Alla base c’è un’ottima idea, cioè di localizzare nella storia dei ragazzi una dinamica sentimentale più platonica e che fatica a concretizzarsi (quella che solitamente associamo all’amore maturo), e invece mettere nella storia di loro adulti una dinamica più istintiva, passionale e folle (che solitamente associamo all’amore giovanile). Così facendo Un amore tira una riga dritta che collega il sentimentalismo da ragazzi a quello degli adulti, provando a trovare una maniera di far comportare i secondi con il medesimo entusiasmo e la medesima eccitazione dei primi, senza che siano ridicoli. È molto difficile ma ci riesce.

Il ritorno di Accorsi

La serie è scritta da Enrico Audenino (già autore di Christian) e Stefano Accorsi, che per la prima volta è anche sceneggiatore, oltre che produttore esecutivo e creatore del progetto (sempre con Audenino). Era da 1992 che non riprendeva un ruolo creativo e il risultato è di nuovo molto buono. Un amore non ha niente di innovativo e non vuole averlo, vuole raccontare una storia d’amore con il medesimo piglio complesso con il quale raccontiamo quelle drammatiche, e soprattutto sa farlo in una dinamica seriale. Pura Prestige TV, anche dal punto di vista della recitazione.
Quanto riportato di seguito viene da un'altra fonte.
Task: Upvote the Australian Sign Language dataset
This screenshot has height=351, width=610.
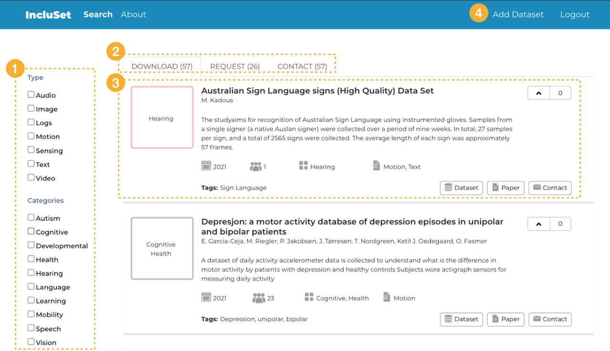Action: [x=539, y=93]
Non solo Accorsi e Micaela Ramazzotti (che non fa nemmeno troppo il suo consueto personaggio) ma tutto il cast di contorno (incluso Alessandro Tedeschi) funziona molto bene e forse proprio perché, una volta tanto, si ha  l'impressione che non sia tutto affidato alla recitazione ma che questa sia esattamente al medesimo livello della scrittura e che esista davvero una regia che mette le due in connessione, facendole lavorare in concerto con il resto degli elementi della messa in scena, Un amore può permettersi più volte dei passaggi molto convenzionali se non proprio apertamente prevedibili, senza che suonino come tali.. Non sorprende scoprire che alla regia ci sia Francesco Lagi, che dopo l'incomprensibile Il pataffio torna a far vedere quello che di ottimo aveva mostrato in Quasi Natale, cioè una formidabile capacità di gestire i tempi delle scene, di moderare il passo senza annoiare e lavorare sulla recitazione.

Il difficile in una serie come Un amore è infatti reggere per 6 episodi da un’ora. Non a caso in qualche momento (la terza puntata) un po’ soffre, ma troppo di buono viene fatto per fermarsi su questo. Già il solo approcciare qualcosa di comune, usuale e molto raccontato come l’amore con questo piglio e questa voglia di complicare tutto per raccontarne sfumature mai toccate, senza inventarsi niente ma andando più a fondo del solito, è da applausi.